> **Dataset excerpt**
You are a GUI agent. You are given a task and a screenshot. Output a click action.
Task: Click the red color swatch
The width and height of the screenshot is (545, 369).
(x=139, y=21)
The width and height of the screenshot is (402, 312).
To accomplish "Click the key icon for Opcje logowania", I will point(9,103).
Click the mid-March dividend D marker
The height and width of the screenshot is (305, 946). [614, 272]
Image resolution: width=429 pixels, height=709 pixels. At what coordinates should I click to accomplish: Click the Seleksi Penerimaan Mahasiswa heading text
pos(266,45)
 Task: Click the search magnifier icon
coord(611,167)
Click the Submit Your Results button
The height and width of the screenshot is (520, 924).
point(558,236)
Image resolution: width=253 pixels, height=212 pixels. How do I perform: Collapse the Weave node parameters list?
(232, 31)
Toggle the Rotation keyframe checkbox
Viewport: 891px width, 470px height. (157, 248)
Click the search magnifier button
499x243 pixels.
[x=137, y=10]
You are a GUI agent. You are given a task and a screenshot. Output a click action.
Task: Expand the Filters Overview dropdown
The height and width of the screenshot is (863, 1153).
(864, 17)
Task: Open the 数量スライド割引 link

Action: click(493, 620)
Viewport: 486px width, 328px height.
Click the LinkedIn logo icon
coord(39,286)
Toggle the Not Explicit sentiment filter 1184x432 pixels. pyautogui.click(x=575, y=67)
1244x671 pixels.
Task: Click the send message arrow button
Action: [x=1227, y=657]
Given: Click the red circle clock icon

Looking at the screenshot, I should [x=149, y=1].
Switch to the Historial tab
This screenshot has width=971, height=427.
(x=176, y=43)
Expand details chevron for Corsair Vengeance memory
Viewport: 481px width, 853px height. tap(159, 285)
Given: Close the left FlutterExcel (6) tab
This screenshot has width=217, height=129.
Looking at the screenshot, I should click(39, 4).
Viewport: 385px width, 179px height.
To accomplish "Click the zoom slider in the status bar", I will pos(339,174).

> **Exercise**
Repeat the records word for word, starting from the very beginning and stopping after the line that contains "point(558,236)".

> **Solution below**
You are a GUI agent. You are given a task and a screenshot. Output a click action.
Task: Click the red color swatch
The width and height of the screenshot is (545, 369).
(x=139, y=21)
The width and height of the screenshot is (402, 312).
To accomplish "Click the key icon for Opcje logowania", I will point(9,103).
Click the mid-March dividend D marker
The height and width of the screenshot is (305, 946). [614, 272]
Image resolution: width=429 pixels, height=709 pixels. At what coordinates should I click to accomplish: Click the Seleksi Penerimaan Mahasiswa heading text
pos(266,45)
 Task: Click the search magnifier icon
coord(611,167)
Click the Submit Your Results button
The height and width of the screenshot is (520, 924).
point(558,236)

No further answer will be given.